Islands are widely considered to be model systems for studying fundamental questions in ecology and evolutionary biology (MacArthur & Wilson 1967; Vitousek 2004; Grant & Grant 2011). The study of islands has inspired a multitude of core theories in ecology and evolutionary biology (Warren et al. 2015). Arguably the most pivotal is that of Darwin who, through observation of tanagers on the Galápagos, famously theorized the role of natural selection and specialization to different diets to account for the observed diversity in beak morphology (Darwin 1859).

Islands have also played a role in the birth of historical biogeography. Wallace (1880), through his extensive fieldwork in the Indo-Pacific, discovered and characterized faunal affinities along distinct western (Asian origin) and eastern (Australian origin) lines, providing enduring insight into the role of historical and geological factors in driving species distributions (Holt et al. 2013). Likewise, islands have provided insights into the biogeographical imprint of extremely distant events in the Earth's history, connected with the plate-tectonic processes that have seen the break-up of super-continents, as well as the relative role of vicariance and dispersal in colonization history (Rosen 1975).
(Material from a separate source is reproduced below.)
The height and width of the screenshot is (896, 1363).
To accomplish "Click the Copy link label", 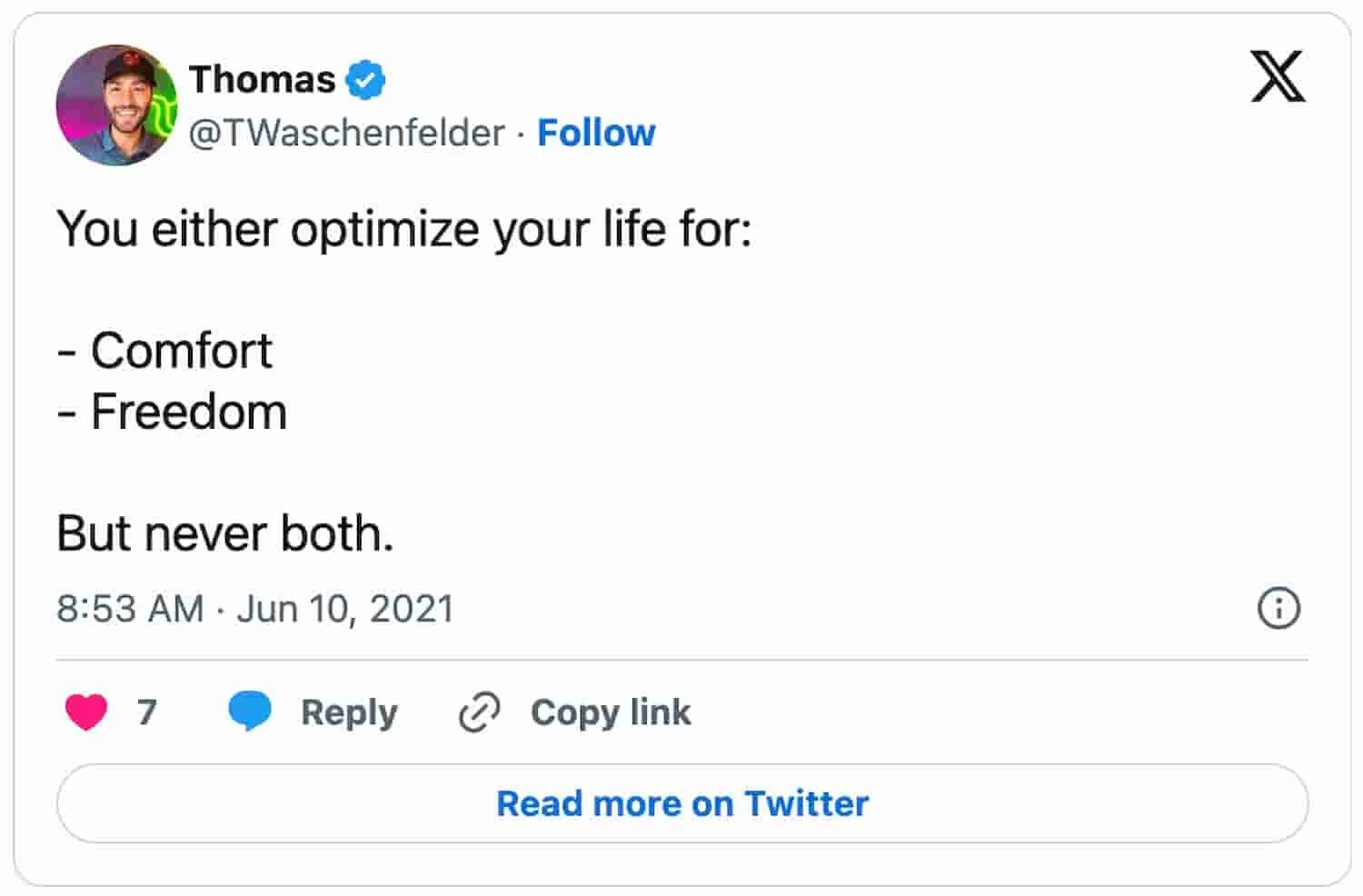I will click(611, 712).
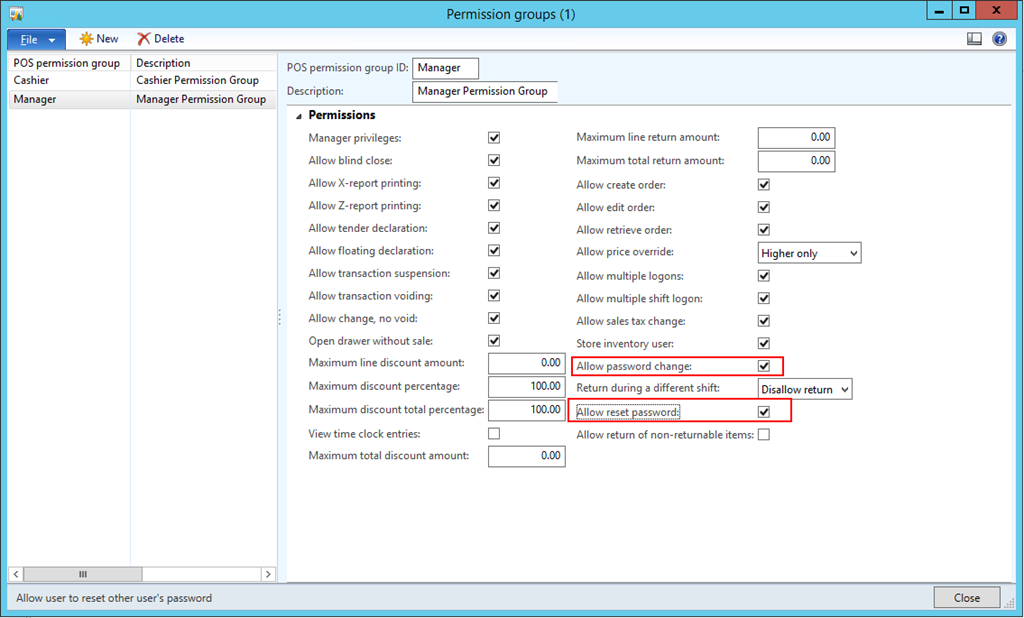Viewport: 1024px width, 618px height.
Task: Click the Close button
Action: [x=966, y=598]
Islands have also played an instrumental role in the development of several fundamental theories in ecology. They are a key element in one of the most robust generalizations in ecology – the species–area relationship (Arrhenius 1921; Preston 1960) – which has been used extensively to predict the magnitude of species extinction from habitat loss (e.g. Thomas et al. 2004). MacArthur and Wilson's equilibrium theory of island biogeography (MacArthur & Wilson 1967) suggested that the species–area relationship manifested from a dynamic equilibrium between immigration and extinction, and that this dynamic was in turn influenced by the effect of isolation and island area on immigration and extinction rates. Diamond (1975) also used islands to argue that competitive interactions between species could explain non-random patterns of species co-occurrence in communities, arguing for the importance of biotic interactions in shaping local community structures. Associated rules of ‘forbidden species combinations’ and ‘reduced niche overlap’ have sparked more recent debate regarding the formation of appropriate null models (Gotelli & McCabe 2002; Chase & Myers 2011). Likewise, the concept of community nestedness in which the species composition of small assemblages is a subset of larger assemblages drew upon data from islands (Darlington 1957).

Islands have also been important in the development of insights at the interface between ecology and evolution. Thus, the idea of the ‘taxon cycle’ (Wilson 1961), developed with studies of undisturbed island ant faunas in the Moluccas–Melanesian arc, argued that predictable ecological and evolutionary changes proceeded through iterative range expansion and colonization followed by evolutionary specialization within island populations. Ultimately, taxa either went extinct or progressed through a new phase of range expansion, thus renewing the cycle (Wilson 1961). Thus, over the last century, ecological and evolutionary research focusing on multiple facets of islands – from the colonization of species and the development of uniquely evolved biotas, to the predictability of ecosystem development and community assembly over space and time – has shaped our fundamental vision of both pattern and process in ecology and evolutionary biology.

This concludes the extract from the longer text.